WASHINGTON – The Bureau of Land Management has announced 11 demonstration projects in six states for its outcome-based grazing authorizations initiative, which is designed to provide BLM managers and grazing permit holders greater flexibility in the management of permitted livestock.
Five of the projects are in northern Nevada, including the Winecup-Gamble Ranch and the Elko Land and Livestock Company, a Newmont subsidiary that owns and operates the TS, Horseshoe, Big Springs and IL ranches.
This initiative emphasizes the Trump Administration’s goal of promoting shared conservation stewardship of public lands while supporting uses such as livestock grazing, according to an announcement from the BLM.
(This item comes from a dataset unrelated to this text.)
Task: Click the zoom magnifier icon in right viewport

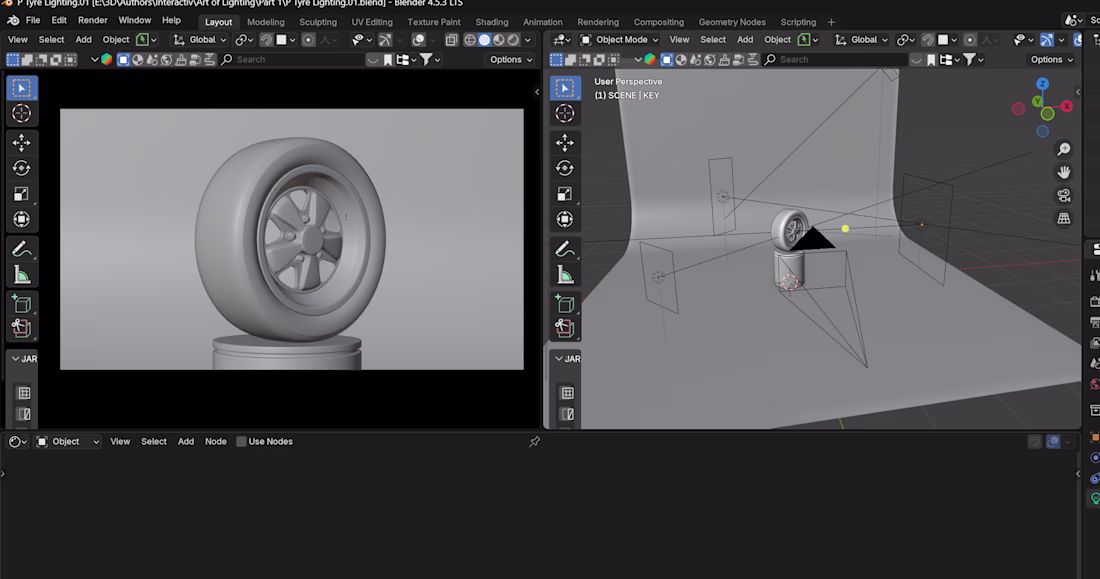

“Farmers and ranchers know the wildlife and the land they work better than anyone; it only makes sense that we would enlist them in conservation efforts,” said Department of the Interior Secretary Ryan Zinke in launching the program. “One of my top goals is for the government to be a better neighbor, land manager and partner. I think it’s a great step in that direction. I applaud the team at BLM for coming up with this innovative program.”
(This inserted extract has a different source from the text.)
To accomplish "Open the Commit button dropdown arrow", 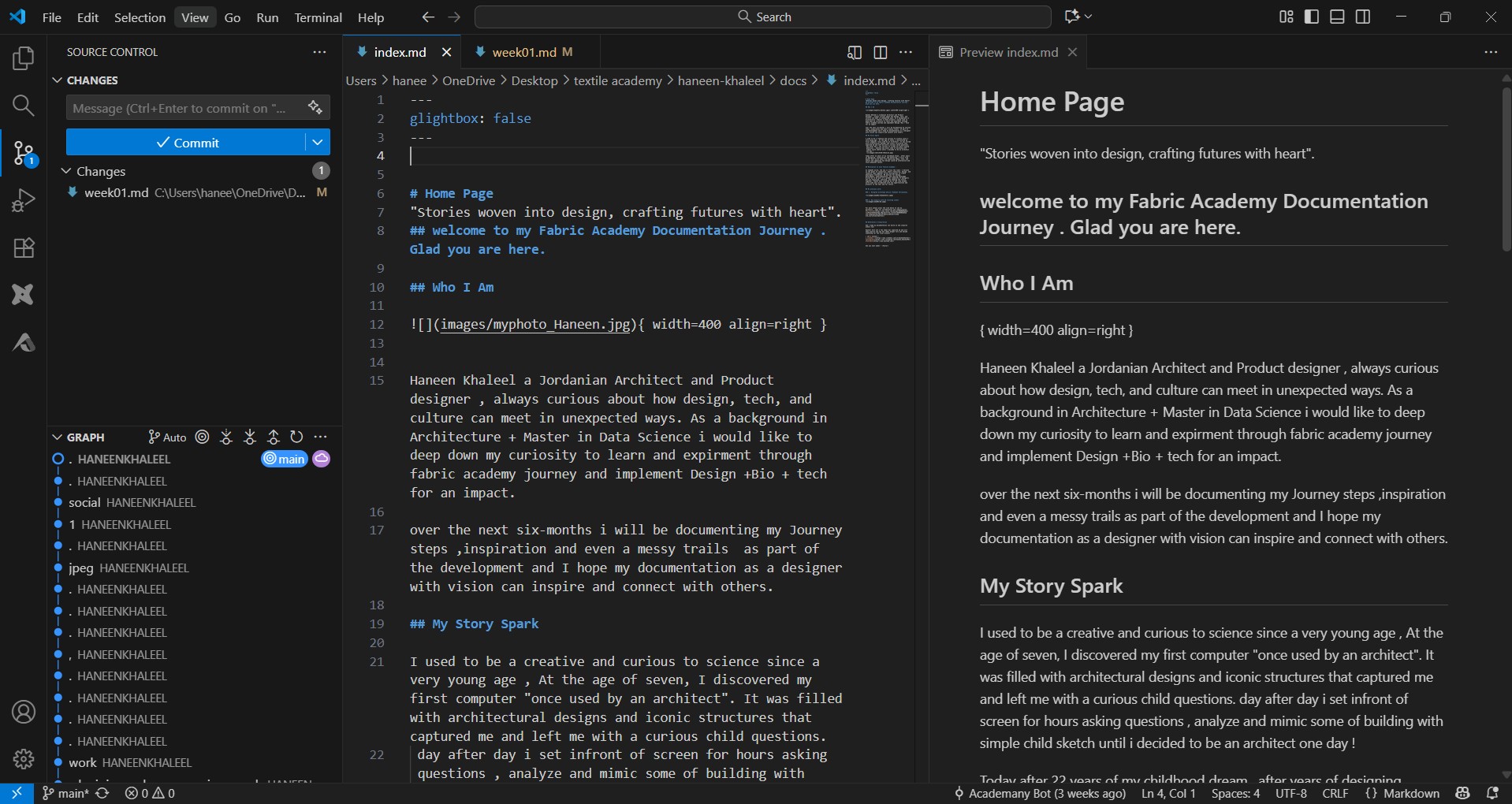I will tap(317, 143).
The flexibility allowed under the outcome-based grazing authorizations, which were announced in September 2017, will demonstrate management practices that BLM managers and livestock operators can use to respond to changing, on-the-ground conditions such as wildfires, high moisture years, or drought. This will better ensure healthy rangelands, high-quality wildlife habitat, and economically sustainable ranching operations, the BLM reported.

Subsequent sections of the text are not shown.